Features are stored in the configured offline store. mlforge supports both local and cloud storage backends.

LocalStore

Stores features as individual Parquet files on the local filesystem:

import mlforge as mlf

store = mlf.LocalStore(path="./feature_store")

Each feature is saved as feature_store/<feature_name>.parquet.

S3Store

Stores features in Amazon S3 for production deployments:

import mlforge as mlf

store = mlf.S3Store(
    bucket="mlforge-features",
    prefix="prod/features"
)

Features are stored at s3://mlforge-features/prod/features/<feature_name>.parquet.

AWS Credentials

S3Store uses standard AWS credential resolution (environment variables, ~/.aws/credentials, or IAM roles).

See the Storage Backends guide for detailed configuration and IAM policy examples.

# # # #

* TASK REQUIREMENTS:
1) Copy the mlforge storage extract between "Stores features as" and "saved as feature_store/<feature_name>.parquet.", inclusive.
2) Carry on the mlforge storage extract from the point where it stops.

* DATA SHOWN:

# # # #

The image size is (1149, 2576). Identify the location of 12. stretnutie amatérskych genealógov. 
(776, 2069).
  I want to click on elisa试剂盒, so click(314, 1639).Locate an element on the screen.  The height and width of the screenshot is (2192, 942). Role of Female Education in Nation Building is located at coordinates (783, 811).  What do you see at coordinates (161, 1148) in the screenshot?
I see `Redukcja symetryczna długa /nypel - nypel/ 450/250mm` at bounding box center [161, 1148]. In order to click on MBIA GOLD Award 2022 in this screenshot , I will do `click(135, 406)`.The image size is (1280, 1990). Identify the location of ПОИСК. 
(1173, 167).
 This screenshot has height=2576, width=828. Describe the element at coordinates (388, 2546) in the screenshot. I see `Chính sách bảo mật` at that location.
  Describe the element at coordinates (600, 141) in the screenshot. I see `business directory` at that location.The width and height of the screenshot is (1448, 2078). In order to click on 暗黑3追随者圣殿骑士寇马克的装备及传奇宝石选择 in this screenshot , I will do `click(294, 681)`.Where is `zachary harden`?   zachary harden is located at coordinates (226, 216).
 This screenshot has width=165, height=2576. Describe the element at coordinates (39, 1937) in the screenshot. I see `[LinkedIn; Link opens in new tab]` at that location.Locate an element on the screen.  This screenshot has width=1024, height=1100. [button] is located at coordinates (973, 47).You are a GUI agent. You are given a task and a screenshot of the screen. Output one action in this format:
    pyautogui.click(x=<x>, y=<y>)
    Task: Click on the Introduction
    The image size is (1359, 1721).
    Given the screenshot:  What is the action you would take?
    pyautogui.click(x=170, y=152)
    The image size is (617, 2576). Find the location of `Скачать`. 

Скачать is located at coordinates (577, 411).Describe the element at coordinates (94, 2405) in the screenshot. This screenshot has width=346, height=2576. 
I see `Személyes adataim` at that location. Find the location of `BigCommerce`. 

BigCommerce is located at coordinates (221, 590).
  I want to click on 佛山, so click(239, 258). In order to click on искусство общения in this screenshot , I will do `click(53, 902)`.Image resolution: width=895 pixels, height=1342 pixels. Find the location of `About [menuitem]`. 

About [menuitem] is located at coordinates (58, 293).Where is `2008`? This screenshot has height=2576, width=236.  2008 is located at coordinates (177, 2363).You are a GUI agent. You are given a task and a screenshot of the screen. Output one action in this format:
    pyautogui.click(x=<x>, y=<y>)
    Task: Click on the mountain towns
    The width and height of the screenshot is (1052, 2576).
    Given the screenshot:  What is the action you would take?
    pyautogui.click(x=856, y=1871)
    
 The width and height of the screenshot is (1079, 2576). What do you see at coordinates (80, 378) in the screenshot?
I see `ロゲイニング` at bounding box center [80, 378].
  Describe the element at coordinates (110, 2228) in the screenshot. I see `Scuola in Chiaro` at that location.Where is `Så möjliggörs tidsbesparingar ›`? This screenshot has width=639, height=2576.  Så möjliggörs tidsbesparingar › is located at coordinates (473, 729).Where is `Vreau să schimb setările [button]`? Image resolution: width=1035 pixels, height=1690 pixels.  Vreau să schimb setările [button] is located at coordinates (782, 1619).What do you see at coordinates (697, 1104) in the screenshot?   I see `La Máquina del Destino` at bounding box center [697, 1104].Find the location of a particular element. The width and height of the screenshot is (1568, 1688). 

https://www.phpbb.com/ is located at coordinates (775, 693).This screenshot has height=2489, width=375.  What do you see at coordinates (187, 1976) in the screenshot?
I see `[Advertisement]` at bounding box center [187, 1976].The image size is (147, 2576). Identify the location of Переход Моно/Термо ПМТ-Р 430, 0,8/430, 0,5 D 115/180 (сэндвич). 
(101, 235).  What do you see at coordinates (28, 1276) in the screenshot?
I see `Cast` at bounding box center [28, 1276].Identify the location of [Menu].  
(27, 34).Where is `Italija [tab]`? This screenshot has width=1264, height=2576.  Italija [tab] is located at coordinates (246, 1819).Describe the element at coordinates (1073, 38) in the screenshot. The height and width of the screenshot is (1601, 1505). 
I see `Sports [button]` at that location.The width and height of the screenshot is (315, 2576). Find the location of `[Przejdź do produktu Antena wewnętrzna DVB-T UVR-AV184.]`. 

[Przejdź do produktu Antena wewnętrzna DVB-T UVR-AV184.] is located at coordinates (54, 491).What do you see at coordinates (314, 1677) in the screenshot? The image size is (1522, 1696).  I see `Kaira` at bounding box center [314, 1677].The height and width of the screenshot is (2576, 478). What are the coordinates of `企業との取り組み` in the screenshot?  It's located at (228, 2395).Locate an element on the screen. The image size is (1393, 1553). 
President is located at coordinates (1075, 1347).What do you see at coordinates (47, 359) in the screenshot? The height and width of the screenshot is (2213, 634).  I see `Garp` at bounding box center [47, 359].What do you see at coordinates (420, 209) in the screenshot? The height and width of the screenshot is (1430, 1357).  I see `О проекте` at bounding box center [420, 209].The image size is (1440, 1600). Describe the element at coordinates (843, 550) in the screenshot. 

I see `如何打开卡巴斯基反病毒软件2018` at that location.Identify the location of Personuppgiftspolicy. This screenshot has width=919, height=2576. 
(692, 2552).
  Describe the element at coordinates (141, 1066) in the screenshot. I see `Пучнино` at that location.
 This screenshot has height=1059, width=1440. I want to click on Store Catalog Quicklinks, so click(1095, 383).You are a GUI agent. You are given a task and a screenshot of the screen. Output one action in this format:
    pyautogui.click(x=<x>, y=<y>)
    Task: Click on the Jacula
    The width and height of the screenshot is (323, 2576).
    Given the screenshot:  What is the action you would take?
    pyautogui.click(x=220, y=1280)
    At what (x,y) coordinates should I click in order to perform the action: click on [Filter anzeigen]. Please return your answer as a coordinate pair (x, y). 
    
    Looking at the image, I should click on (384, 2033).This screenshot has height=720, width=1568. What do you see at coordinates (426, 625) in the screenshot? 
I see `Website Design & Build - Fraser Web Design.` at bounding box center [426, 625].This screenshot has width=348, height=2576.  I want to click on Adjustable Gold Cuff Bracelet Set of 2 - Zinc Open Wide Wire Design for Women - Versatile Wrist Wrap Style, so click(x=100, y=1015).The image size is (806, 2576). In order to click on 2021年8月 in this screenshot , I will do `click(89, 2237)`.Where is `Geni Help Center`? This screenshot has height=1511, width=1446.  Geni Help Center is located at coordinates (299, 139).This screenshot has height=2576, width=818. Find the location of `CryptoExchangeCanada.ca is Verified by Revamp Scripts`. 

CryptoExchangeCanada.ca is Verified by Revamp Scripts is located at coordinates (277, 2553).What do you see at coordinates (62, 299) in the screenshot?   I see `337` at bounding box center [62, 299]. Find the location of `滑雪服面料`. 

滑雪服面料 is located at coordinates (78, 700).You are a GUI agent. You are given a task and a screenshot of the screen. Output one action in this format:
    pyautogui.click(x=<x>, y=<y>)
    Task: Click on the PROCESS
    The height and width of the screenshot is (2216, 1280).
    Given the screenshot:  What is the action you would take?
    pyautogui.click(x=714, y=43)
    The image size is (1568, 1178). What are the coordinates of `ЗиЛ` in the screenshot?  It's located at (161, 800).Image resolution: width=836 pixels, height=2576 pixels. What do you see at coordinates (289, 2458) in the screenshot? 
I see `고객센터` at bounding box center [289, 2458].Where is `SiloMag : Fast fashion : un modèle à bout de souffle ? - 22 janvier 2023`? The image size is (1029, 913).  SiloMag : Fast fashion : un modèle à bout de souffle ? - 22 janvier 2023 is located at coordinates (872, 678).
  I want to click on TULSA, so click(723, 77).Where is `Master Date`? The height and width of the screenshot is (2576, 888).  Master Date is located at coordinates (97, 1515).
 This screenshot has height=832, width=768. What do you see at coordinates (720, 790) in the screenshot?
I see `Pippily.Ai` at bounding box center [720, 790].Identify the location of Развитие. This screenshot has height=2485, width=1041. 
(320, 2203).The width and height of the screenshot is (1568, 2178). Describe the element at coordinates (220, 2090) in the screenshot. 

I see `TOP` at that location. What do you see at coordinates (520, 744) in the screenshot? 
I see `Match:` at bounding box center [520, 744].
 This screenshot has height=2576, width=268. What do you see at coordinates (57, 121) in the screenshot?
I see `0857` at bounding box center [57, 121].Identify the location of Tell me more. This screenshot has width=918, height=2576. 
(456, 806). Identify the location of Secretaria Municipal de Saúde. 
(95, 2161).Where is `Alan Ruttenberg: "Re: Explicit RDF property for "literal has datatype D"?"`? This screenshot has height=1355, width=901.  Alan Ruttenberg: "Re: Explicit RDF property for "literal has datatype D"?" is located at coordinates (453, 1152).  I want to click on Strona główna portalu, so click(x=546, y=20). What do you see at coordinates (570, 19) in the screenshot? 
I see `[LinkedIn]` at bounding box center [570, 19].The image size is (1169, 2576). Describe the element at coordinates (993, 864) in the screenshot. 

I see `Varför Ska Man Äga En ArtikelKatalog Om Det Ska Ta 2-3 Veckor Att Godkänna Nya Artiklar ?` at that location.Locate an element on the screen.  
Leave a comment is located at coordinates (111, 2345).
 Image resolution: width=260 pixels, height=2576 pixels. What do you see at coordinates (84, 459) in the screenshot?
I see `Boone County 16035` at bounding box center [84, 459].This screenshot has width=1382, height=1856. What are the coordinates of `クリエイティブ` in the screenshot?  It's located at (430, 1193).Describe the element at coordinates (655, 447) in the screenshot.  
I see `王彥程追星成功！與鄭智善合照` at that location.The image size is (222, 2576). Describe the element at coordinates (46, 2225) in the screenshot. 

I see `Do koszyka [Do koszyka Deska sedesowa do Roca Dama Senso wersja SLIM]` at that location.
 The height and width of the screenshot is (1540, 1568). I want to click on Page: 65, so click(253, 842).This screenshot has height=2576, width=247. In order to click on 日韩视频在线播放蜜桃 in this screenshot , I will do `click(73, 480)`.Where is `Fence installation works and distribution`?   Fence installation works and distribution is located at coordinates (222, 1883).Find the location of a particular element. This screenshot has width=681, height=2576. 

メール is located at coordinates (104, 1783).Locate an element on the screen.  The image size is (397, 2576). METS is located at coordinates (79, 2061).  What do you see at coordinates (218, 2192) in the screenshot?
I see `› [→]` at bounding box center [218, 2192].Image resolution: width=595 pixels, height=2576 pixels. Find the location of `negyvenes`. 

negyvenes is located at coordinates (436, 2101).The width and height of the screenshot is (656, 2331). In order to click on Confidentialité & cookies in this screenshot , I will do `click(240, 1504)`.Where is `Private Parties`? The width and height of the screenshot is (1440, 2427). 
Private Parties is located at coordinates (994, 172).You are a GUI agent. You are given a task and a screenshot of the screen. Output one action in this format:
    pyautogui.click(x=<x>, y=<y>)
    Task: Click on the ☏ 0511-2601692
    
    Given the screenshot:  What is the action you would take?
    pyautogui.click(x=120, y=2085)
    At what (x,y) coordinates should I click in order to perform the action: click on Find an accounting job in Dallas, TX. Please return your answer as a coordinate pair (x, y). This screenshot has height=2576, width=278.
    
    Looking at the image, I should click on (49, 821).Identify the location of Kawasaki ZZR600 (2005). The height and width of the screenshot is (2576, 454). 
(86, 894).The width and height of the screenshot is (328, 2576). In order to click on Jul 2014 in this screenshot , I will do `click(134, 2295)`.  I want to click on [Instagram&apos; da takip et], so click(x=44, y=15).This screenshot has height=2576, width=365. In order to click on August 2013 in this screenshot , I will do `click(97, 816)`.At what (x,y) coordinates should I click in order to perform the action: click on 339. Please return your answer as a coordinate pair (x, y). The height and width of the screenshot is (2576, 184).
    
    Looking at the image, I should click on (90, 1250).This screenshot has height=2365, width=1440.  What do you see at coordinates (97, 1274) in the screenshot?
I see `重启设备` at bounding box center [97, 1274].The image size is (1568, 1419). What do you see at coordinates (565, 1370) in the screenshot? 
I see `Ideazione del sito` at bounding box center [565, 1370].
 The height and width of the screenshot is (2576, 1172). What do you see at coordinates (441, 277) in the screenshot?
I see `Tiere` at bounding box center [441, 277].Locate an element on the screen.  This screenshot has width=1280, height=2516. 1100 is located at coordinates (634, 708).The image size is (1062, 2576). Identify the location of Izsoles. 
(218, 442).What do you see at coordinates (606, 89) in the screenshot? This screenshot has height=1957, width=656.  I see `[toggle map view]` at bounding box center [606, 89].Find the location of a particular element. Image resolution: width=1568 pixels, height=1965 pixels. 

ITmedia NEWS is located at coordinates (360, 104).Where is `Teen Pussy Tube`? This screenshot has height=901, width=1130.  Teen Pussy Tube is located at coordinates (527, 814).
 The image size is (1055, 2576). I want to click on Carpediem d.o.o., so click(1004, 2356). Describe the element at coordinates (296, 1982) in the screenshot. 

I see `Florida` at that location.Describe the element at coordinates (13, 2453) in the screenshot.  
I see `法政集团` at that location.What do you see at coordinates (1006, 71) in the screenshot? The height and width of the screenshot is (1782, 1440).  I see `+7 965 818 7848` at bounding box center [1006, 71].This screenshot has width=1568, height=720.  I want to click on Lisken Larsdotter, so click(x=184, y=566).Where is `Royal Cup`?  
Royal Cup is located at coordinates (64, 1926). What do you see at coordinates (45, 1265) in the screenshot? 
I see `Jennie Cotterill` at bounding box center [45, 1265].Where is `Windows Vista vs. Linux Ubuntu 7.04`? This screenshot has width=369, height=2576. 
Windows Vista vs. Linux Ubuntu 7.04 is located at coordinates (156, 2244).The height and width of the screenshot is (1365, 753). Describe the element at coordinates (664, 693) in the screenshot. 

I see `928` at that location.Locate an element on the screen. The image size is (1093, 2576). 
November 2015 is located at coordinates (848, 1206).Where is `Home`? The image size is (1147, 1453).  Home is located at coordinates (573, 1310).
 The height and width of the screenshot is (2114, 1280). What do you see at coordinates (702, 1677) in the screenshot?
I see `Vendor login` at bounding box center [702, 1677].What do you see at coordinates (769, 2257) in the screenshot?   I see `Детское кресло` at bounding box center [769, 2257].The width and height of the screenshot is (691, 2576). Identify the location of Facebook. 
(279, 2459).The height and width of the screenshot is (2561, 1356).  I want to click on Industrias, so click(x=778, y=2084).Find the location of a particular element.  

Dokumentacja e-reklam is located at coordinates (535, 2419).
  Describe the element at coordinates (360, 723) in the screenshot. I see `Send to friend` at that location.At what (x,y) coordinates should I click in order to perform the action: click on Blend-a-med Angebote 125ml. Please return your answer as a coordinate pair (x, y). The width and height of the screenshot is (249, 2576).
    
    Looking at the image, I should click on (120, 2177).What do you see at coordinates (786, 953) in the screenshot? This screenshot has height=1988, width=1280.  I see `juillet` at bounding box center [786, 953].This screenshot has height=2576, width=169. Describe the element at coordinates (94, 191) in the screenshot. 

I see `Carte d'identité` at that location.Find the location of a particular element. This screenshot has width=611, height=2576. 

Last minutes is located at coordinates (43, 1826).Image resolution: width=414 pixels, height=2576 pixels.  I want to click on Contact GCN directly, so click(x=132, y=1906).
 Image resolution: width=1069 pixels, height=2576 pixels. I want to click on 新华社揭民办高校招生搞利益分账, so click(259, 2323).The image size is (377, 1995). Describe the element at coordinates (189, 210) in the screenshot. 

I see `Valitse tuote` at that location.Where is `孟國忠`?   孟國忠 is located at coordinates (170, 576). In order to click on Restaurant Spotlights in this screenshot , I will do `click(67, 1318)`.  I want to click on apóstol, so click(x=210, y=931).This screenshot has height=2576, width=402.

# # # #

* ANSWERS BY TASK:
1)
Stores features as individual Parquet files on the local filesystem:

import mlforge as mlf

store = mlf.LocalStore(path="./feature_store")

Each feature is saved as feature_store/<feature_name>.parquet.

2)
Listing Features

View all registered features:

mlforge list

Filter by tags:

mlforge list --tags user_metrics

Output:

┌──────────────────┬──────────────┬──────────────────────────┬──────────────┬─────────────────────┐
│ Name             │ Keys         │ Source                   │ Tags         │ Description         │
├──────────────────┼──────────────┼──────────────────────────┼──────────────┼─────────────────────┤
│ user_total_spend │ [user_id]    │ data/transactions.parquet│ user_metrics │ Total spend by user │
│ user_avg_spend   │ [user_id]    │ data/transactions.parquet│ user_metrics │ Avg spend by user   │
└──────────────────┴──────────────┴──────────────────────────┴──────────────┴─────────────────────┘

Or in Python:

# List all features
features = defs.list_features()

for feature in features:
    print(f"{feature.name}: {feature.description}")

# List features by tag
user_features = defs.list_features(tags=["user_metrics"])

Error Handling

FeatureMaterializationError

Raised when a feature function fails or returns invalid data:

from mlforge.errors import FeatureMaterializationError

try:
    defs.build()
except FeatureMaterializationError as e:
    print(f"Failed to materialize feature: {e}")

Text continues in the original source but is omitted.